Something to consider, the H3 fit is the tallest head tube per size that Trek offers. For an equivalent size the Trek would be ~3cm taller up front than the Roubaix. The difference from a 58cm "S" bike and a 60cm Trek H3 would be very large. An H2 might feel more lively to you. H1 is a very aggressive low position.


----------



## shokhead

Taller HT or more spacers?


----------



## t_togh

David, you need to look at the geometry charts. The H3 60cm madone has a shorter top tube than the 58cm Specialized Roubaix, a shorter reach, and a higher stack.


----------



## KYL

A topic that has always been discussed but no easy answer. Anyway, I'll just tell you what I know about the 6.9ssl and my Cervelo R3. I recently purchased a Project 1 6.9ssl in Leopard Trek Colour. It was custom built and fitted. Mine is the H1 and I had the fork cut down. I have a 5mm spacer under the stem. At the time, I wasn't serious about buying a new bike to replace the R3. I was very happy with the R3 but then when I had the opportunity to test ride a 6.9ssl at the dealer, I thought "great, at least I can tick it off my list of bikes I have ridden". I didn't think there would be much difference between the Trek and my Cervelo but as soon as I took it out on the road and spinned the cranks over, it felt like day and night. My first impression was this machine is feather light and extremely responsive with minimal effort. My ride was only 15 minutes long but when I got back to the shop I told myself I have to have it. Never have I had a bike where I rave so much. That was 3 months ago and I've done a lot of riding with the bike since. Lots of hill climbs and just long km rides. No issues at all and the bike is just so compliant and quiet. Really, it made so well that there are absolutely no rattles even on the roughest road. It is still handmade in Wisconsin and I absolutely love it everytime I'm on a ride. 
If you're going to spend top dollar for a bike that does everything almost perfectly, the 6.9ssl is highly recommended.
Just for your info, I've ridden quite a few top notch bikes including the Specialised S Works Venge but nothing really tickled my fancy except the Trek. I think it's really value for money.


----------



## trekracer20

I believe all 6 series are available with two fits, the H1 and H3, as well.


----------



## marathon marke

trekracer20 said:


> I believe all 6 series are available with two fits, the H1 and H3, as well.

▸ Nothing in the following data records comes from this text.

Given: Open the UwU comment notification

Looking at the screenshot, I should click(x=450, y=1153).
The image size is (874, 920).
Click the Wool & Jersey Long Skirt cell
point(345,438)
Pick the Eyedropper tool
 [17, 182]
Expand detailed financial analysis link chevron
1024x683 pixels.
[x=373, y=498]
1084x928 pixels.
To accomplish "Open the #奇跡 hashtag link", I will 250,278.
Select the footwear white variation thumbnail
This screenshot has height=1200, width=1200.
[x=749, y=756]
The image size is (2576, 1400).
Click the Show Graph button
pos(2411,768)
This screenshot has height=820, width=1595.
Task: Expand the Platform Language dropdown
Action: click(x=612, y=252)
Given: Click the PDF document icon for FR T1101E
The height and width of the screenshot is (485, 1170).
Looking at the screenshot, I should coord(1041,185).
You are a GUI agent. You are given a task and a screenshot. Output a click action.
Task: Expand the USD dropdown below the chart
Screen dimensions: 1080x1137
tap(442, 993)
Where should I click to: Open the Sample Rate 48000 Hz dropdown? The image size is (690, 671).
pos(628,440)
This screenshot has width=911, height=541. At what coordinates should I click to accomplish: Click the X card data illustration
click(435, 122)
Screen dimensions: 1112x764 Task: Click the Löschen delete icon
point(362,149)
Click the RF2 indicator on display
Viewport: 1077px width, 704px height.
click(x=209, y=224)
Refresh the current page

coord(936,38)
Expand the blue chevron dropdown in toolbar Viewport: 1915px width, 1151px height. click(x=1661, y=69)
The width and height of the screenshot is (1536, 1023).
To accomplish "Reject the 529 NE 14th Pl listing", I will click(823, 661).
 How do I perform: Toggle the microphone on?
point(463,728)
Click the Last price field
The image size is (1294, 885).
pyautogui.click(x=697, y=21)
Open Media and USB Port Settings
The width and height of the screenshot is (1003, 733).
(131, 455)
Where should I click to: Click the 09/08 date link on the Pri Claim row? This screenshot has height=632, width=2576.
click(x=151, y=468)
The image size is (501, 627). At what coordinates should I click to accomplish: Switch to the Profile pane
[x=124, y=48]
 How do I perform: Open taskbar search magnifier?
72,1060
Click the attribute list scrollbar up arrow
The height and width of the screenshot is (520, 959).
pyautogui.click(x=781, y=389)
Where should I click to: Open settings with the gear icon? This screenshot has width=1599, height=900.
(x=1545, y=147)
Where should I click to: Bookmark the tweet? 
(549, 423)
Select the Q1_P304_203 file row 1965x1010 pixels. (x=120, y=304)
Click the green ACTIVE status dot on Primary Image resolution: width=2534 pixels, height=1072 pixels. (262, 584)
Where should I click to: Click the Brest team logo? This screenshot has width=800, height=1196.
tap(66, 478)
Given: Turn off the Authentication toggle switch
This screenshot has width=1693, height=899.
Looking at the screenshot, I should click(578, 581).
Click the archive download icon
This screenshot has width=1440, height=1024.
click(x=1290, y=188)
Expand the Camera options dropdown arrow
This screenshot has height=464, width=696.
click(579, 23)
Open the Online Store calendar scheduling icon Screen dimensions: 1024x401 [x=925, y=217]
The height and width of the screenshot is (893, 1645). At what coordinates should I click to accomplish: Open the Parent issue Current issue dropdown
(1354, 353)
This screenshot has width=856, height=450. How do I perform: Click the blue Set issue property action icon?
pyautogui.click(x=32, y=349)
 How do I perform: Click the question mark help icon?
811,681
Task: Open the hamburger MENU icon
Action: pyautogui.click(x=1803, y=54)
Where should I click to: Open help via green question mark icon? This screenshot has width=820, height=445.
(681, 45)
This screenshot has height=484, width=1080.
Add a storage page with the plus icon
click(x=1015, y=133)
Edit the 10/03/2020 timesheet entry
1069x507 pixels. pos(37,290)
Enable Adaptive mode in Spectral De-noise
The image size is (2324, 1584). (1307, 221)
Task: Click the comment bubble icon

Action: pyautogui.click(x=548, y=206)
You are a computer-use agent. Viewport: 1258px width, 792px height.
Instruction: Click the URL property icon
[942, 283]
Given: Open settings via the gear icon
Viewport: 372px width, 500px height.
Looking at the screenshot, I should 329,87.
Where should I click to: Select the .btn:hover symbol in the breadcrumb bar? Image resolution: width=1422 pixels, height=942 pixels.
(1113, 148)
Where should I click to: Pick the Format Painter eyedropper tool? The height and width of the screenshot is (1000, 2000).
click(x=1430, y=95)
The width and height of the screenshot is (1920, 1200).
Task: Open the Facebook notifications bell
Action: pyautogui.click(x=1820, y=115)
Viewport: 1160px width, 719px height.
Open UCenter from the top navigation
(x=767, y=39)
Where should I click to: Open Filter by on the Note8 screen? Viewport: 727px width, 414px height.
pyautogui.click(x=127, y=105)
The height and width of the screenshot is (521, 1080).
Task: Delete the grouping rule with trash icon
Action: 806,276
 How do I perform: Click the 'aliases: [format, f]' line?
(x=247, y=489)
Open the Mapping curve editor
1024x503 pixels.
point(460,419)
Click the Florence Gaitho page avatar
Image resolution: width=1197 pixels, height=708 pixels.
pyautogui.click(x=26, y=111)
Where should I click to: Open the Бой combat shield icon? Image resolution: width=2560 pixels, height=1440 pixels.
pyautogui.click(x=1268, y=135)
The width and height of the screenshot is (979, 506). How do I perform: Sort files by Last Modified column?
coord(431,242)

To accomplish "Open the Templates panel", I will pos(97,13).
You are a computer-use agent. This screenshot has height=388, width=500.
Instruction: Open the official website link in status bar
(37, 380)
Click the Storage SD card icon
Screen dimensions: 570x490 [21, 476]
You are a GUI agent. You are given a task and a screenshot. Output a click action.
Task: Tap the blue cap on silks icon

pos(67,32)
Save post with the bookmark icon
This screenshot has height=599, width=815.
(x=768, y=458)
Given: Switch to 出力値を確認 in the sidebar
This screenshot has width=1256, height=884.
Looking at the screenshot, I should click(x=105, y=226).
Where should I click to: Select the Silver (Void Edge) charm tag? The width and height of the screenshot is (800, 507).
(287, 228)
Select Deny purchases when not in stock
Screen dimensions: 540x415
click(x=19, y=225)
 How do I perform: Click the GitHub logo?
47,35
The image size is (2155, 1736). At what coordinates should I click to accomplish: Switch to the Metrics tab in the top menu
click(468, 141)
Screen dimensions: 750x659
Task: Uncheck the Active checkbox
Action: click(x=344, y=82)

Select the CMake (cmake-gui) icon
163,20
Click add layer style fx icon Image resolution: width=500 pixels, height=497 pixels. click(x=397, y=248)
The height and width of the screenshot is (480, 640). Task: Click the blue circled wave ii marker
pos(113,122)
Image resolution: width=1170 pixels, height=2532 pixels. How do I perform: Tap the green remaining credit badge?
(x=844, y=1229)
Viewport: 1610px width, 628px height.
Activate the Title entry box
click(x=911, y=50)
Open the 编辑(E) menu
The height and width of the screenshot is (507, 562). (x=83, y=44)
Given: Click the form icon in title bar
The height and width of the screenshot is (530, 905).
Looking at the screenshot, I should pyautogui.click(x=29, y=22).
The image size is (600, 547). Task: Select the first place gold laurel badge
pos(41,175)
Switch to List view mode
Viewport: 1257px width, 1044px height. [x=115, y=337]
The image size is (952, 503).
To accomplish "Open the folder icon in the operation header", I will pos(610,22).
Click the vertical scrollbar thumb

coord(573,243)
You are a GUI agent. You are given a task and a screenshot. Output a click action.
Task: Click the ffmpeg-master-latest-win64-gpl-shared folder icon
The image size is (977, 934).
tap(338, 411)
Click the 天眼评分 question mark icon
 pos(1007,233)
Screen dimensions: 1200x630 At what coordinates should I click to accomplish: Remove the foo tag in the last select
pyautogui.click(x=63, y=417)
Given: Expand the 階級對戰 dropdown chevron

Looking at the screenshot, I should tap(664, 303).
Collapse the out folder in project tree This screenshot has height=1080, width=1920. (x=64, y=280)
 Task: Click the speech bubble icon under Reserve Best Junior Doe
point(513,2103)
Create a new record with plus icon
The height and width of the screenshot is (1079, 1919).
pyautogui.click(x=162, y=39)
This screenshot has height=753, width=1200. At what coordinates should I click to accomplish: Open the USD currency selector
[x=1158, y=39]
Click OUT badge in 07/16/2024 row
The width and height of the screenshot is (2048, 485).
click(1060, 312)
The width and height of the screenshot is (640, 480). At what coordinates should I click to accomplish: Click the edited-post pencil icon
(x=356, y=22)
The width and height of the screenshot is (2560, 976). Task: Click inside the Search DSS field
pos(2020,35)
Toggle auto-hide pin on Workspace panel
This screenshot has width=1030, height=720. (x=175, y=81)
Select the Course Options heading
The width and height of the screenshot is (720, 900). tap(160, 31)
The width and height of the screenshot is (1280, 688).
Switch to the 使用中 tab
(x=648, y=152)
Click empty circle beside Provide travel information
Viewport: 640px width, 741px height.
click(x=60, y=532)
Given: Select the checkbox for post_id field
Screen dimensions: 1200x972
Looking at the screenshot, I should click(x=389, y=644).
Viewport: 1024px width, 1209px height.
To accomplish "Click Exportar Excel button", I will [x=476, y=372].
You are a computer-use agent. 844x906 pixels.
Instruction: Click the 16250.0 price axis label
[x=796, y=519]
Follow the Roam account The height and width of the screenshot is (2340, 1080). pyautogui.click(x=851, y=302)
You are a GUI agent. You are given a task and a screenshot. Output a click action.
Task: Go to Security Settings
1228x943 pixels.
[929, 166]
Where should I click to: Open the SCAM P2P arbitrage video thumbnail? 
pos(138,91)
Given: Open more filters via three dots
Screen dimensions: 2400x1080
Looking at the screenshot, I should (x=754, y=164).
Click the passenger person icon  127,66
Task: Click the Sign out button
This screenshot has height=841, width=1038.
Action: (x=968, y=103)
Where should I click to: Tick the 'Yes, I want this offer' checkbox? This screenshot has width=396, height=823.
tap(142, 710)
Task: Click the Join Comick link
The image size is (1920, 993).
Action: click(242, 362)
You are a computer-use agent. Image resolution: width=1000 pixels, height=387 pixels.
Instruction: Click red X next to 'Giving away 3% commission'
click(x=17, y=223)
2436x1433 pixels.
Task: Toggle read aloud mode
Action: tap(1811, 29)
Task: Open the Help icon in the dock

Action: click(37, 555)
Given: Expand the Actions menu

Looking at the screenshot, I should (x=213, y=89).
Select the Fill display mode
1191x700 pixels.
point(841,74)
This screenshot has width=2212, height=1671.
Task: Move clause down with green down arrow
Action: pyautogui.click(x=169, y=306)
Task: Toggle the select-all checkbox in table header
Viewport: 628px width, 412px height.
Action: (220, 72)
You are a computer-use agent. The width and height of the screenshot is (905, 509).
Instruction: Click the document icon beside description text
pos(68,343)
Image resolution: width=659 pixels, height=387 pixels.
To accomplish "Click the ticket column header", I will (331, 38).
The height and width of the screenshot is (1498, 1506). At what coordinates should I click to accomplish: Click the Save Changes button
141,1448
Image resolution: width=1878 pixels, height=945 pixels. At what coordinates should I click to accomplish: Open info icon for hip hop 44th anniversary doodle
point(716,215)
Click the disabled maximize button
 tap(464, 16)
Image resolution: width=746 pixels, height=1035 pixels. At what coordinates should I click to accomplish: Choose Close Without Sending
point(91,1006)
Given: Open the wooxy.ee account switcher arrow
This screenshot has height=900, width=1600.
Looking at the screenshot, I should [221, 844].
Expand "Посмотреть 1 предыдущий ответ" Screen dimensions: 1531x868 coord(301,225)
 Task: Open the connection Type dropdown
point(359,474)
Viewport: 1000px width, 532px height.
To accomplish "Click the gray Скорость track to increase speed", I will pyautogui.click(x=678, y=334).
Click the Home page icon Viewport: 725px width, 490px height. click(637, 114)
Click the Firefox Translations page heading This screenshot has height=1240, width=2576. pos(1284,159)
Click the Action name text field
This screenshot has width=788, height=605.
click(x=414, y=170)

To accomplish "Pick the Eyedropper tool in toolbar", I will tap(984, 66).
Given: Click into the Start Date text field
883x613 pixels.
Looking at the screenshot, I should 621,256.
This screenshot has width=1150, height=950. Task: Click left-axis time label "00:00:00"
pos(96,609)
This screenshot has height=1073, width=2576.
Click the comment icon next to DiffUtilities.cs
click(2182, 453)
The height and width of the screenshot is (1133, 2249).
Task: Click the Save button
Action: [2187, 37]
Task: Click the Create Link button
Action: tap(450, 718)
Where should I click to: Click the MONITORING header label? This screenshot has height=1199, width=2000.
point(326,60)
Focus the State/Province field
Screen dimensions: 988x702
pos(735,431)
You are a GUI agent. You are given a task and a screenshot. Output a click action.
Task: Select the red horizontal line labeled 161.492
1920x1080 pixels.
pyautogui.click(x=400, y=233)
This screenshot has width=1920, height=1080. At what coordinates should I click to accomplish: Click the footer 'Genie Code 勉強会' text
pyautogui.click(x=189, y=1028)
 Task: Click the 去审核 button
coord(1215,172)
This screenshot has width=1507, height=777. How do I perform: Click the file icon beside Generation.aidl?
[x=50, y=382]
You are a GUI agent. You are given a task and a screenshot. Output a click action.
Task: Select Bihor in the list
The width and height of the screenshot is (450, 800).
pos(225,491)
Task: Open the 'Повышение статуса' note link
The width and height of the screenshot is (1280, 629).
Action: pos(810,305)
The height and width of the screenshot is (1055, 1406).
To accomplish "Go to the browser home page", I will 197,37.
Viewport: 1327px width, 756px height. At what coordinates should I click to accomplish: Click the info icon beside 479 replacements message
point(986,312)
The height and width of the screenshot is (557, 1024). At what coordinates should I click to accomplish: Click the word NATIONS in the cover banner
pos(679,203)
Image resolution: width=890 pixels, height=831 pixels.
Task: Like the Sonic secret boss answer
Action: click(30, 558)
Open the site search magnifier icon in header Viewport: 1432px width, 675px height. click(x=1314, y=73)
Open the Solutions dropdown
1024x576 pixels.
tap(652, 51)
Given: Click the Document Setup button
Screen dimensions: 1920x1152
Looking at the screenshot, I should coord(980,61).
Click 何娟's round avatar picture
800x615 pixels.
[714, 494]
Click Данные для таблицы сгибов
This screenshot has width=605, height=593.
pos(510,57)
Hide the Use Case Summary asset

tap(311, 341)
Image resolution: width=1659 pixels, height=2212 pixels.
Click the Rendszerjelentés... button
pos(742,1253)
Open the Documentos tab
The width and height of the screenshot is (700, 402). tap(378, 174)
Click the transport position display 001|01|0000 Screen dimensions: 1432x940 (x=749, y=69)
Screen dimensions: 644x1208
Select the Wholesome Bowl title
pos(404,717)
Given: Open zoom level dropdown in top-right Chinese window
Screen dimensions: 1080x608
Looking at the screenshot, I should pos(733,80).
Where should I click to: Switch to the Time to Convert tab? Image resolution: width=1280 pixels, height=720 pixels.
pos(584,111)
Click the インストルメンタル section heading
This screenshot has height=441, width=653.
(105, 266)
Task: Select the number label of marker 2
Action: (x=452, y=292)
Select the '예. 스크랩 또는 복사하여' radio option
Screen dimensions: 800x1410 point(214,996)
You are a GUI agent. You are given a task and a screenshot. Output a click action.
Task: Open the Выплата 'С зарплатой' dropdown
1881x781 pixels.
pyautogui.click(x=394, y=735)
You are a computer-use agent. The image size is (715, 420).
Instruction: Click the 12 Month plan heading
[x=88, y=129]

6 series are available in either H1 or H2, but not H3.


----------



## stabor

marathon marke said:


> 6 series are available in either H1 or H2, but not H3.


6.2 comes in H3 as well; see their website.


Steve


----------



## marathon marke

stabor said:


> 6.2 comes in H3 as well; see their website.
> 
> 
> Steve


Oops! You're right. Well, it's good to see that Trek makes available an H3 that's still made in Wisconsin. I really should have known this, since I work at a shop that sells Trek. :blush2:
Oh well, I'm only a lowly wrench.


----------



## shokhead

Just tested a H2 6.2 DI2 Ultegra. I liked it alot I told the guy I wasn't big on the bontrager wheelset. The salesman said at my weight{205} the Shimano Ultegra WH-6700 would be trouble free and he wouldn't suggest the WH-RS80 -C24-CL. Then one of the guys that was working on bikes came out and suggested the WH-RS80 -C24-CL would be a good choice for me. Now I have no clue which. Nice bike at $4899.


----------